Aliran uang yang masuk dan singgah sebentar ke rekening orang NTT cukup banyak, sayang semuanya dengan cepat pula keluar dan menguap kembali ke wilayah-wilayah maju tersebut. Beragam konsensus internal sudah digagas, beragam aksi komunitas sudah dibuat, tapi belum ada cerita hebat mengenai kemungkinan diikatnya semua itu dalam sebuah simpul perjuangan yang lebih besar atas nama kolaborasi dan sinergi yang kontributif. Masyarakat NTT tidak sepantasnya juga mendiskreditkan semua saudara yang datang dari Jawa, BBM, PBB dan berbagai wilayah maju lainnya, sama seperti seluruh dunia tidak perlu untuk terus mengutuk Amerika Serikat.
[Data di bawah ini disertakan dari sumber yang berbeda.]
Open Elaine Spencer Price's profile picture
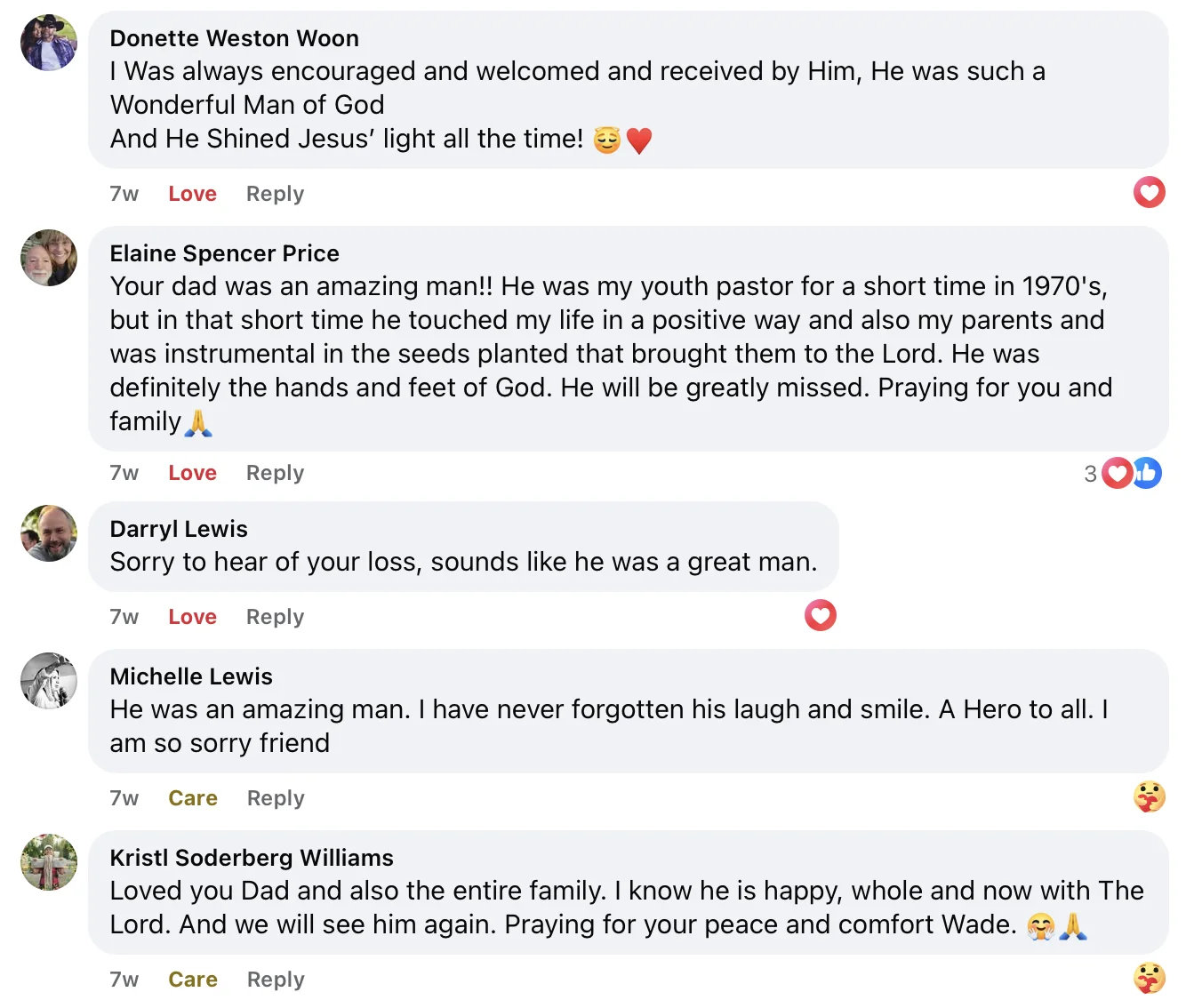1186x1008 pixels. pyautogui.click(x=49, y=258)
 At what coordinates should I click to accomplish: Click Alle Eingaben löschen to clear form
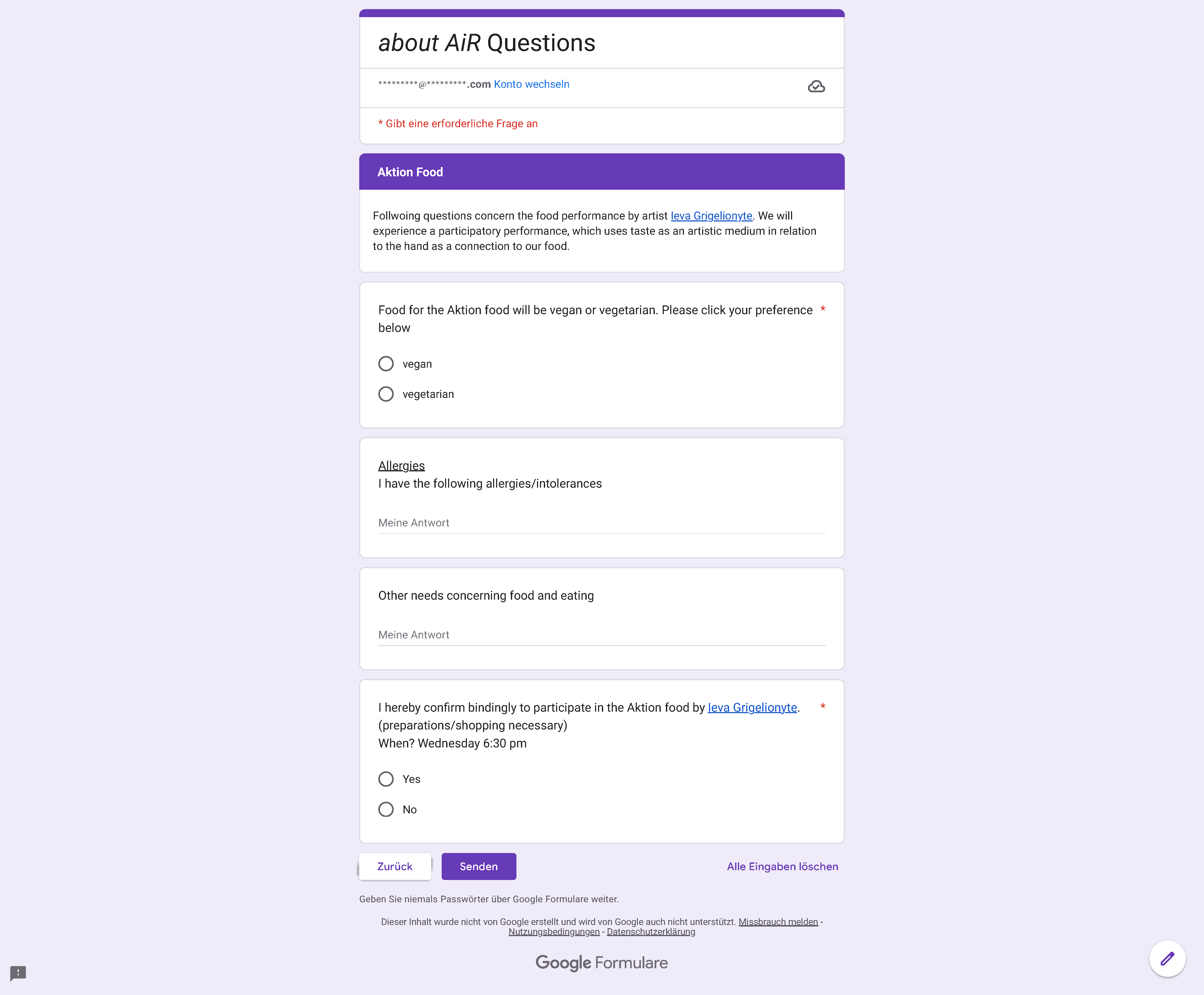click(782, 866)
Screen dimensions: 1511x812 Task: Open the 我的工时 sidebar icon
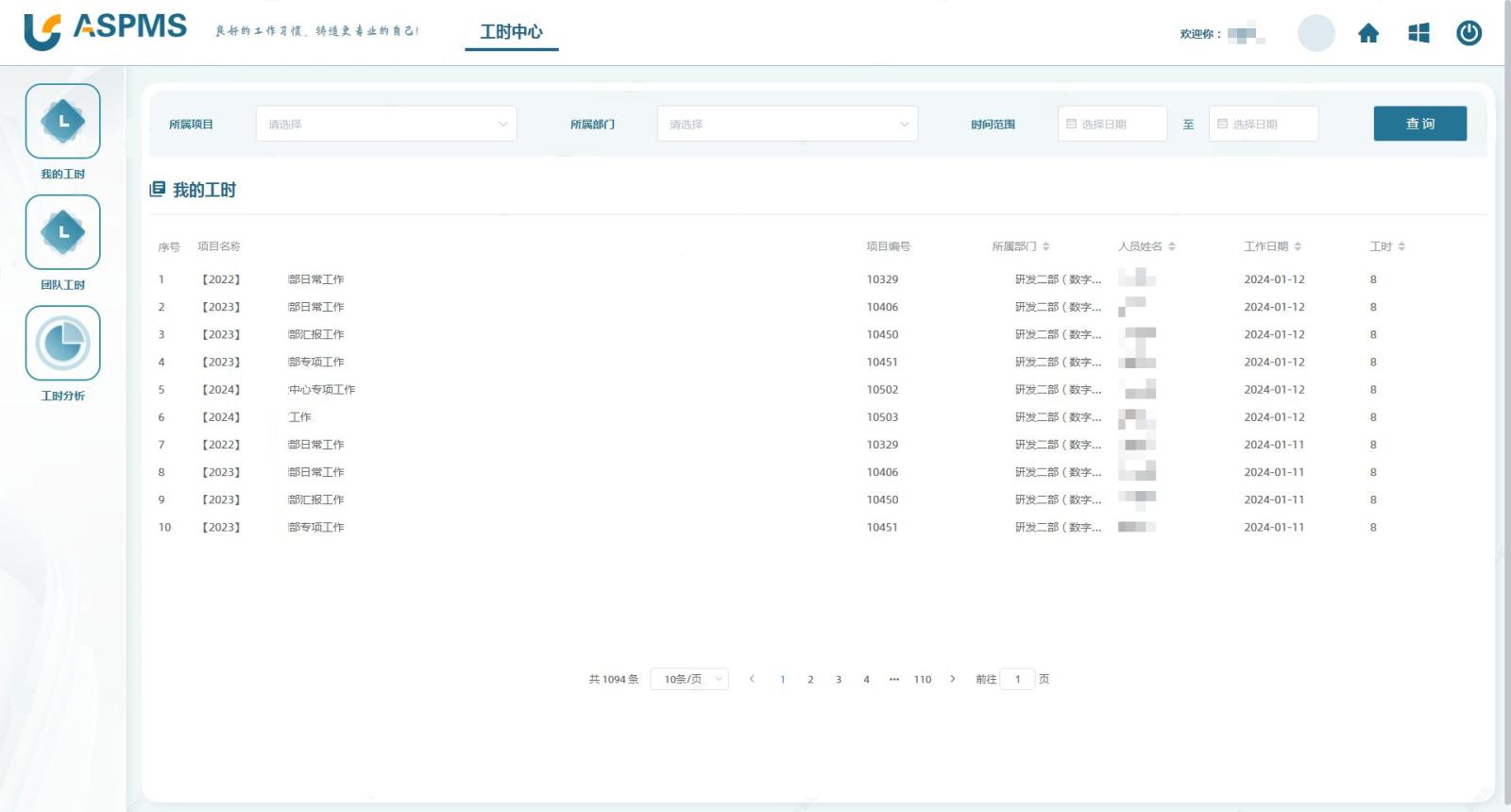point(62,121)
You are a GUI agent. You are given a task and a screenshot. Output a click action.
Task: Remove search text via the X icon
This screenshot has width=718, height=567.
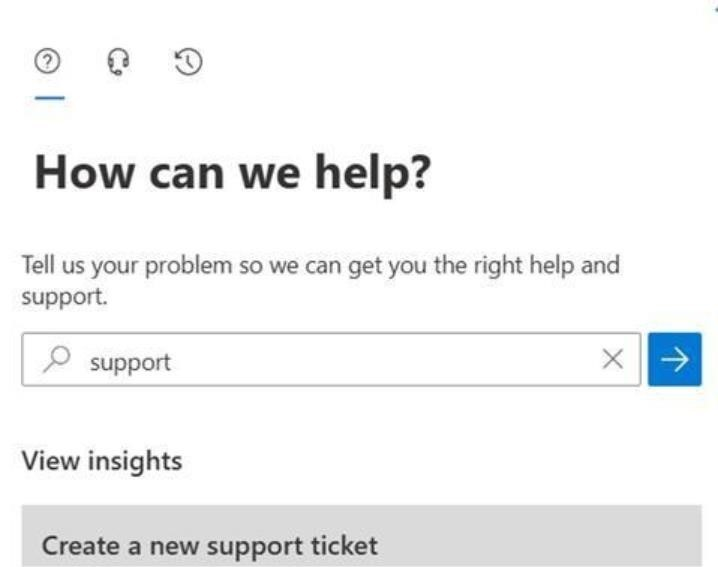(x=613, y=359)
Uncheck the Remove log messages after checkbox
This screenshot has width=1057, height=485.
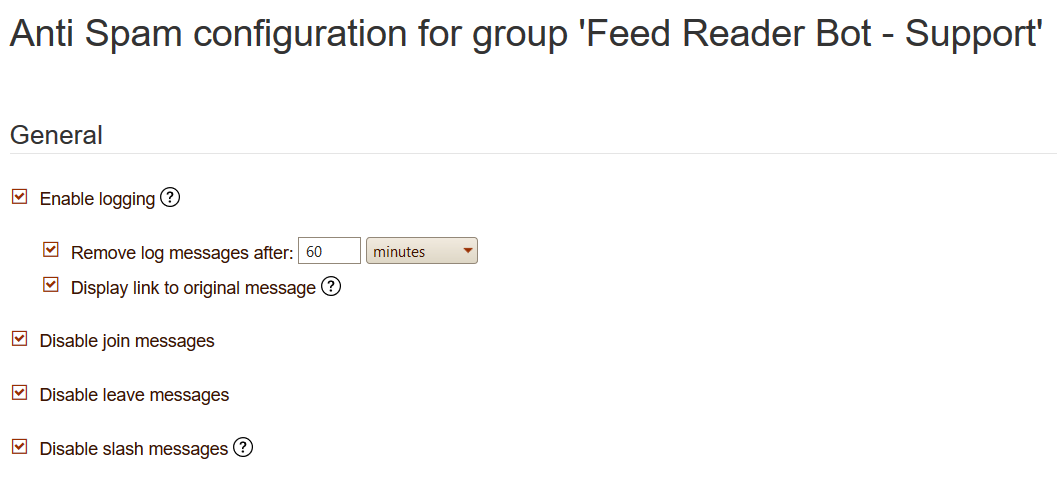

Yang harus terus dibuat adalah gerakan sosial politik untuk terus
menyadarkan keluarga sendiri hingga umat manusia bahwa perlu ada ruang ekspresi sosialpolitik-ekonomi-dll yang baik untuk semua orang. Dan dunia tidak pernah diciptakan hanya untuk satu-satunya negara, bangsa, suku, adat tertentu. Status mendesaknya sebuah gerakan sosial politik untuk kombinasi yang lebih bagus diperlukan di tengah krisis berkepanjangan multisektor/multidimensi ini.